Passage shown:
---------------
Page 1 of 2

Utf8ToString converter for Issue #19

Posted: Wed Nov 26, 2014 5:54 am
by DGDanforth
Ivan wrote:"Last Luowy's version seems ok and pass tests. So we can choose between Josef's version and Luowe's version based on Josef's."
I am creating this poll simply trusting and hoping that you all know what you are doing.
Without a great deal of time on my part I can not verify the correctness of the code.

So, let's do this and if needed in the future we can always modify.

Re: Issue #19 : Unicode for Component Pascal identifiers

Posted: Wed Nov 26, 2014 6:33 am
by Ivan Denisov
"Unicode for Component Pascal identifiers" is mainly Helmut's solution.

We Just choosing between realization of Utf8ToString converter in Kernel.

The version by Josef is based on Helmut's version:

Code: Select all

PROCEDURE Utf8ToString* (IN in : ARRAY OF SHORTCHAR; OUT out : ARRAY OF CHAR; OUT res: INTEGER);
  VAR i, j, val, max : INTEGER; ch : SHORTCHAR;
  
  PROCEDURE FormatError();
  BEGIN out := in$; res := 2 (*format error*)
  END FormatError;
  
	BEGIN
   ch := in[0]; i := 1; j := 0; max := LEN(out) - 1;
   WHILE (ch # 0X) & (j < max) DO
     IF ch < 80X THEN
       out[j] := ch; INC(j)
     ELSIF ch < 0E0X THEN
       val := ORD(ch) - 192;
       IF val < 0 THEN FormatError; RETURN END ;
       ch := in[i]; INC(i); val := val * 64 + ORD(ch) - 128;
       IF (ch < 80X) OR (ch >= 0E0X) THEN FormatError; RETURN END ;
       out[j] := CHR(val); INC(j)
     ELSIF ch < 0F0X THEN 
       val := ORD(ch) - 224;
       IF val < 0 THEN FormatError; RETURN END ;
       ch := in[i]; INC(i); val := val * 64 + ORD(ch) - 128;
       IF (ch < 80X) OR (ch >= 0E0X) THEN FormatError; RETURN END ;
       ch := in[i]; INC(i); val := val * 64 + ORD(ch) - 128;
       IF (ch < 80X) OR (ch >= 0E0X) THEN FormatError; RETURN END ;
       out[j] := CHR(val); INC(j)
     ELSE
       FormatError; RETURN
     END ;
     ch := in[i]; INC(i)
   END;
   out[j] := 0X;
   IF ch = 0X THEN res := 0 (*ok*) ELSE res := 1 (*truncated*) END
END Utf8ToString;
The version by Luowy is based on Josef's version.
---------------
Raw records:
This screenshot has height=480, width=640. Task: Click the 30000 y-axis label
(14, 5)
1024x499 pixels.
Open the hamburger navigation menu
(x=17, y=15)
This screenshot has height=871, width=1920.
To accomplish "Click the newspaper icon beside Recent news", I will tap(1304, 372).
---------------
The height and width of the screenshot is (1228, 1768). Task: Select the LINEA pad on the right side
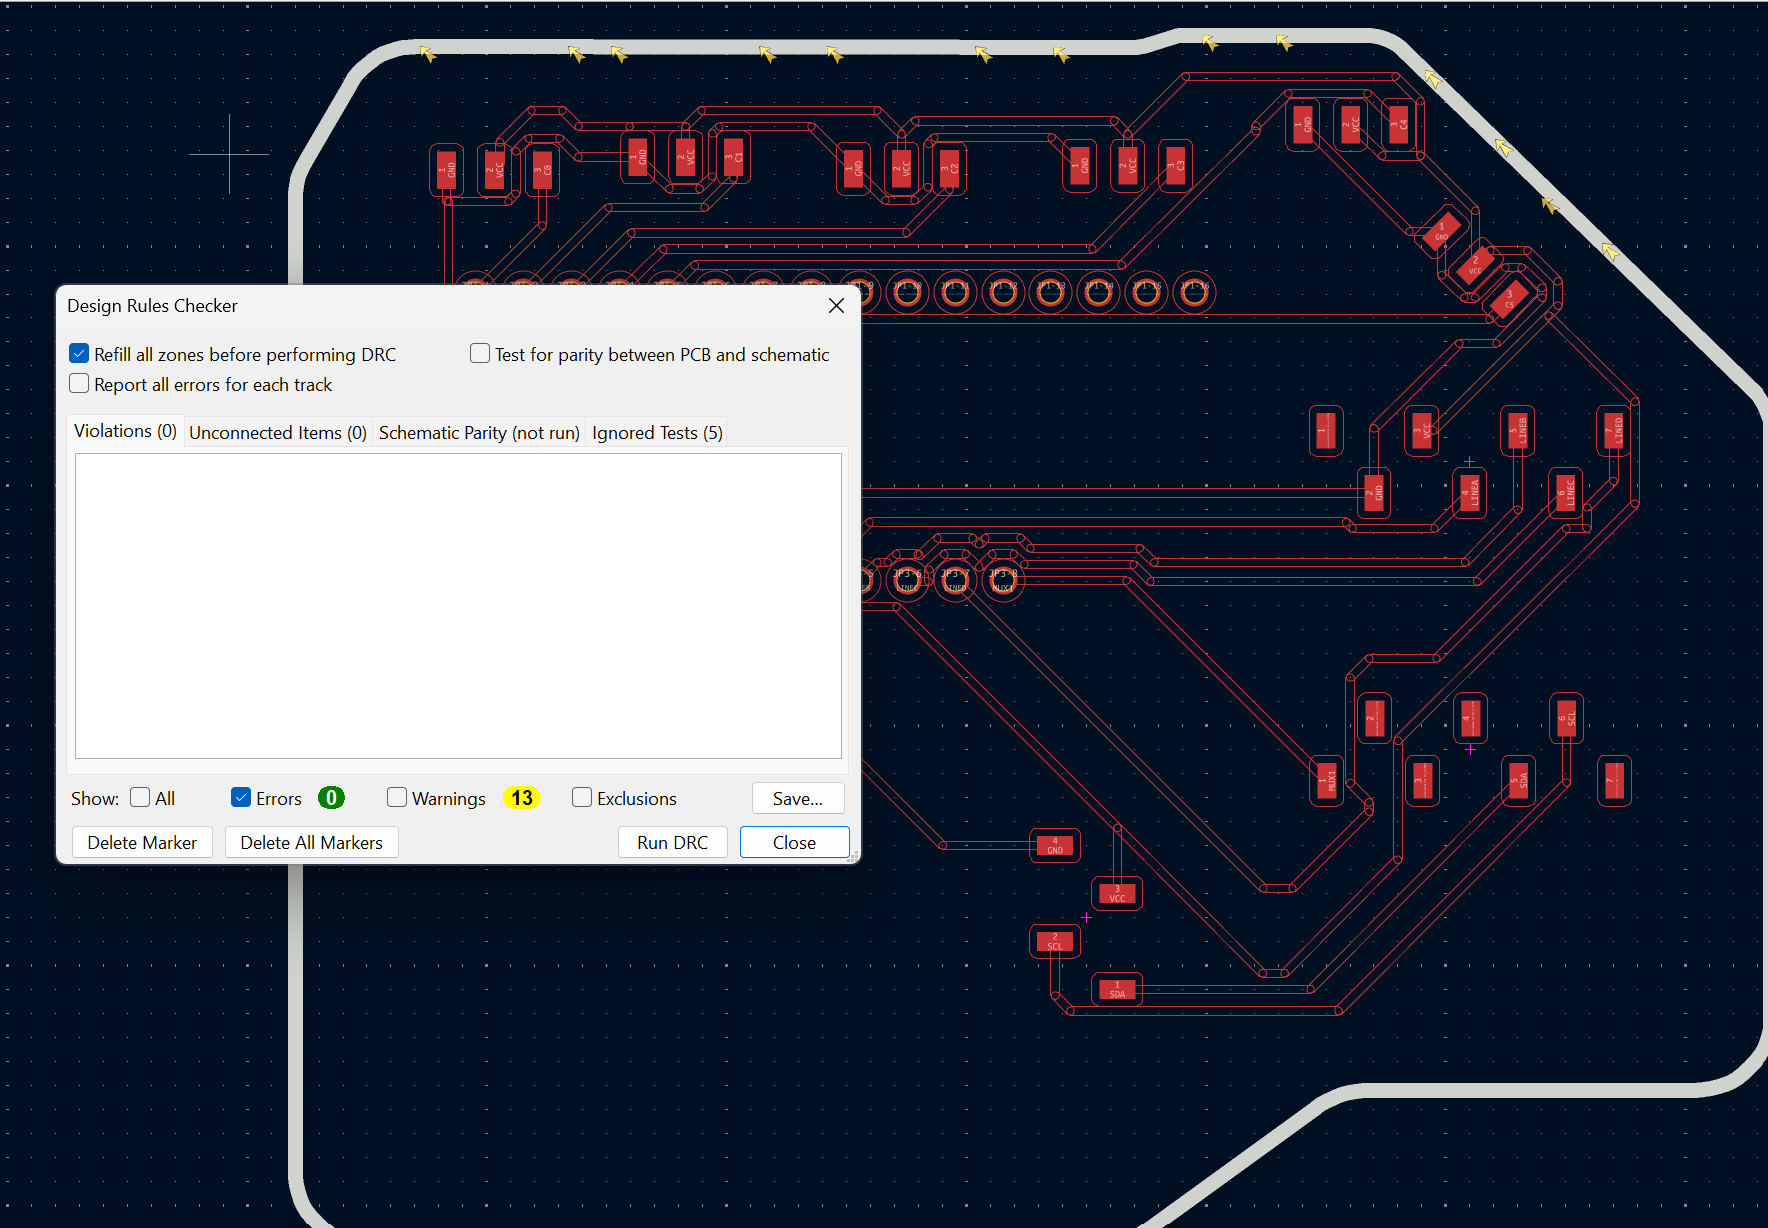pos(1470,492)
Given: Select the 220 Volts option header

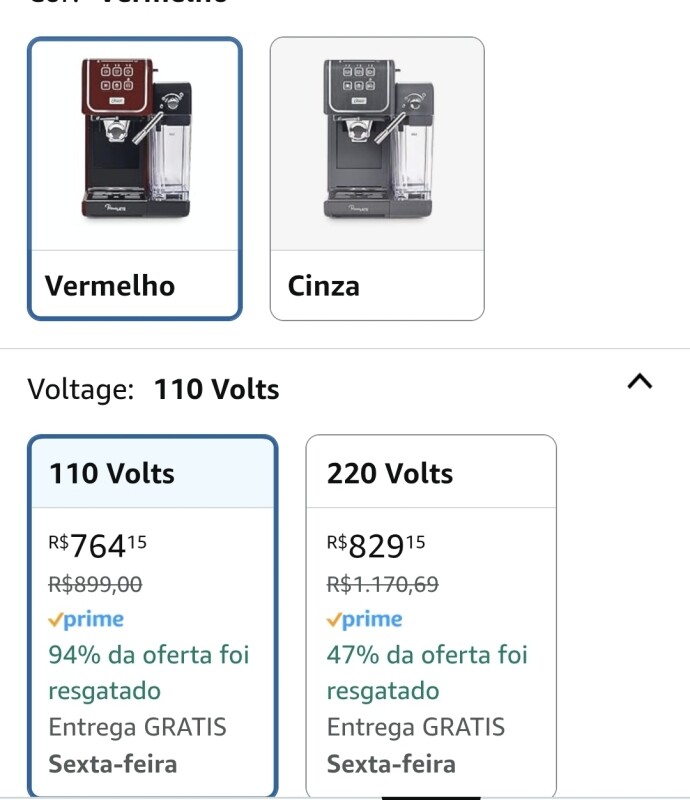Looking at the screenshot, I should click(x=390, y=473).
---------------
Instructions:
- A) In the forum thread on the Utf8ToString converter, why does DGDanforth create the poll on trust instead of checking the code first?
- B) Scale the records from the line that has "This screenshot has height=871, width=1920." through the line that has "will tap(1304, 372).". Write those lines out again, requests included, with every coordinate in the answers multiplied by 0.35 and rounded to a whole number, halves up.

Answer list:
- A) DGDanforth cannot verify the correctness of the code without spending a great deal of time on it. So DGDanforth trusts that the others know what they are doing, and the code can always be modified later if needed.

- B)
This screenshot has height=871, width=1920.
To accomplish "Click the newspaper icon beside Recent news", I will tap(456, 130).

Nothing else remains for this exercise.